I have a large data extract from Salesforce Marketing Cloud which is meant to be pipe separated. I want to put it in a tidy format in a tibble, but I'm failing to do so.
With some samples of the actual data, the following code worked well:
Sent_DATA <- read.delim("data.csv", header = TRUE, sep = "|", dec = ".")
However, when I try to process the full size file, I get a huge 1 column x 47,086,892 rows tibble, where I should have 10 columns:
ClientID|SendID|SubscriberKey|EmailAddress|SubscriberID|ListID|EventDate|EventType|BatchID|TriggeredSendExternalKey
7001222|2684596|sample@email.com|sample@email.com|158964051|1671|1/1/2016 12:26:42 PM|Sent|126|membership rfi correct
7001222|2684596|sample@email.com|sample@email.com|159039493|1671|1/4/2016 9:51:48 AM|Sent|129|membership rfi correct
7001222|2684596|sample@email.com|sample@email.com|159432435|1671|1/9/2016 1:21:51 AM|Sent|130|membership rfi correct
7001222|2684596|sample@email.com|sample@email.com|159564062|1671|1/12/2016 3:36:40 PM|Sent|136|membership rfi correct
7001222|2684597|sample@email.com|sample@email.com|159874316|1671|1/18/2016 4:56:39 PM|Sent|414|membership rfi
7001222|2684597|sample@email.com|sample@email.com|160022235|1671|1/20/2016 5:49:36 PM|Sent|418|membership rfi
- I have been told that this dataset is inconsistent, and sometimes a row does not finish with a pipe. Sometimes it does.

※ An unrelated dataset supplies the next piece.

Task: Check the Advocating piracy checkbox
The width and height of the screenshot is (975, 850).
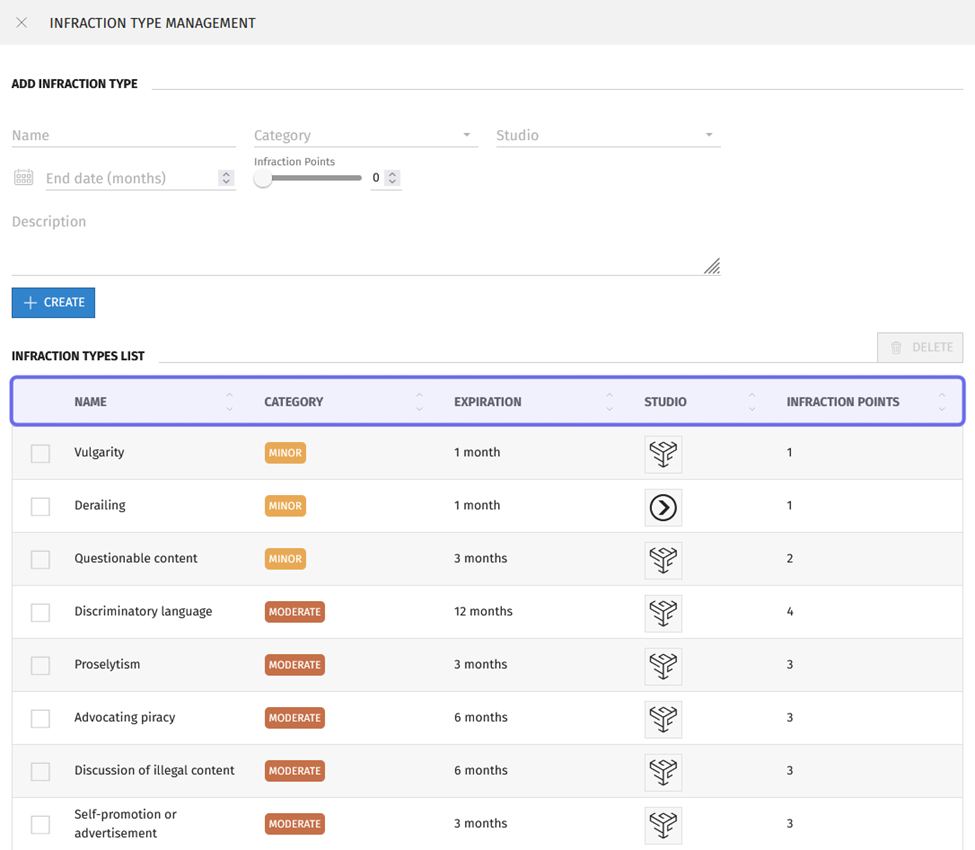Action: tap(40, 719)
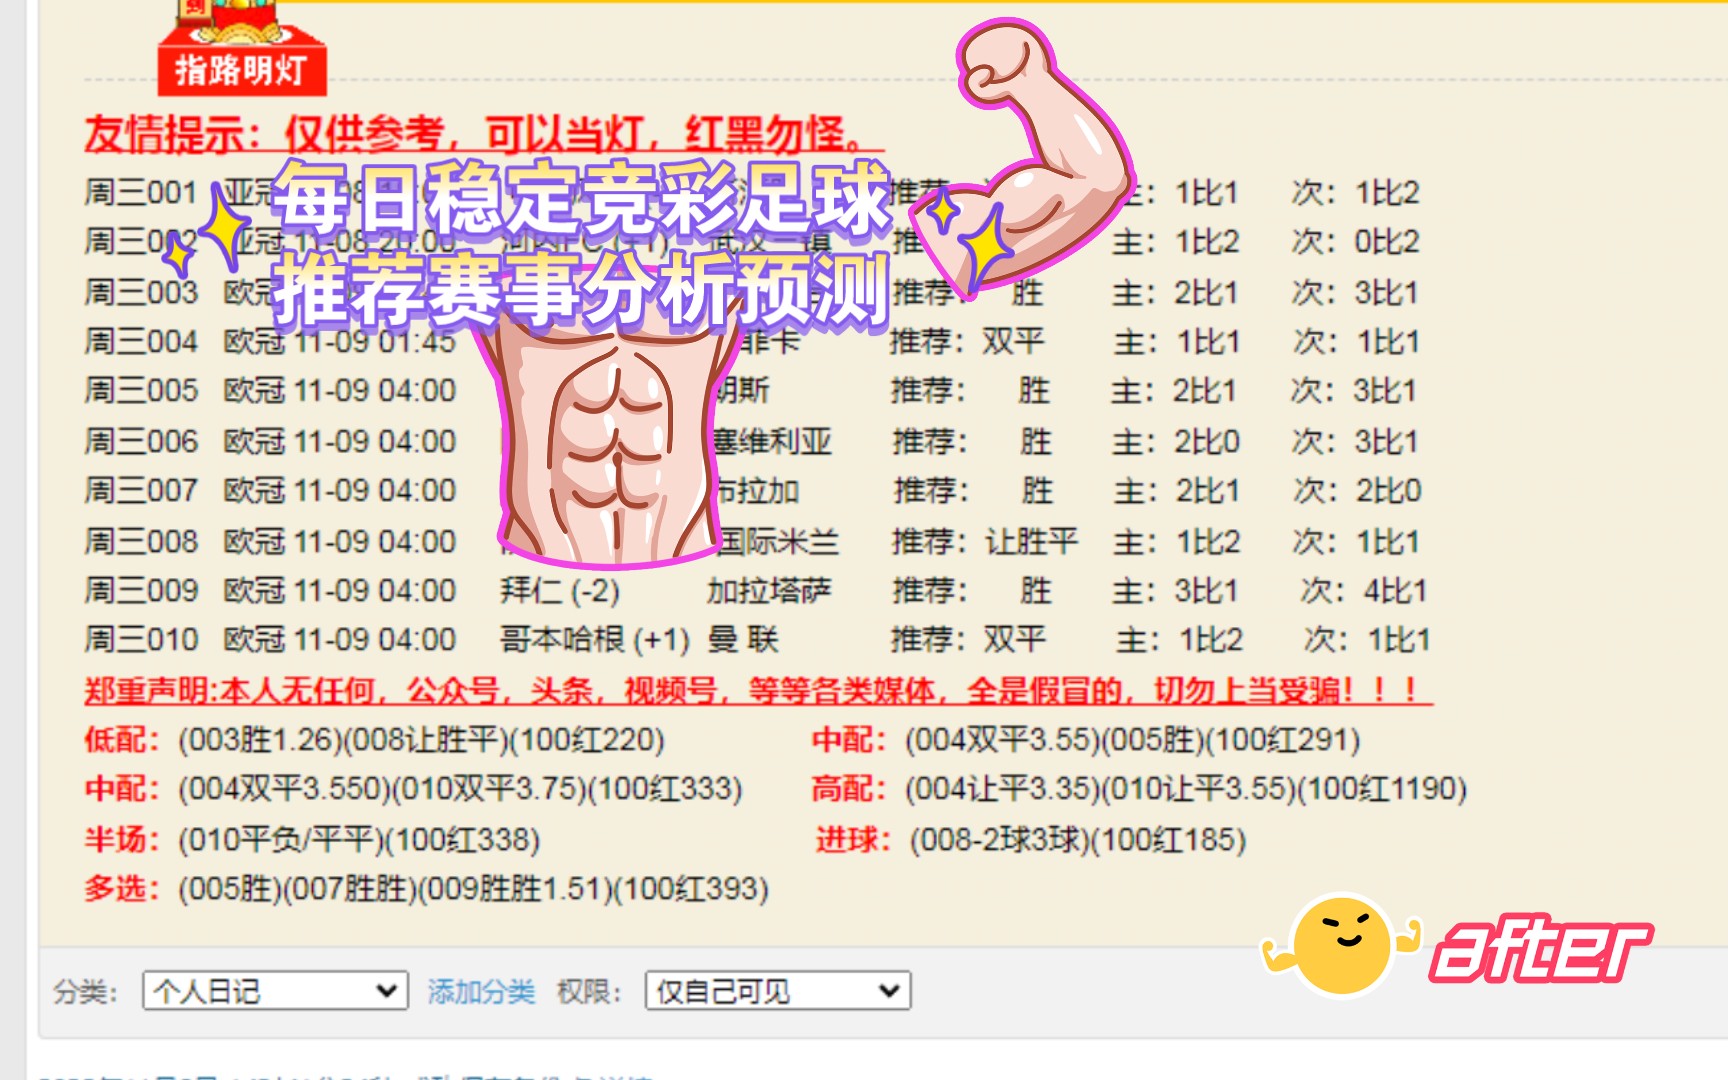
Task: Click the 郑重声明 red underlined notice
Action: (x=757, y=690)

- I know that in some instances there are pipes in the string that should not be delimiters (re-exporting from Salesforce with commas is unfortunately not an option, this historical data has been deleted).
I would appreciate code snippets and suggestions that could help me to:
- Assess the issues with my data
- Isolate inconsistent rows (with more or less pipes than I should have)
- Any ideas to put my data in a tibble when the method above is not working.
- Unfortunately, I can't share the dataset (which makes it harder to get help.)
I have also tried—unsuccessfully:
Sent_DATA2 <- read.table("data.csv", header = FALSE, sep = "|")
Thank you for any help you can provide.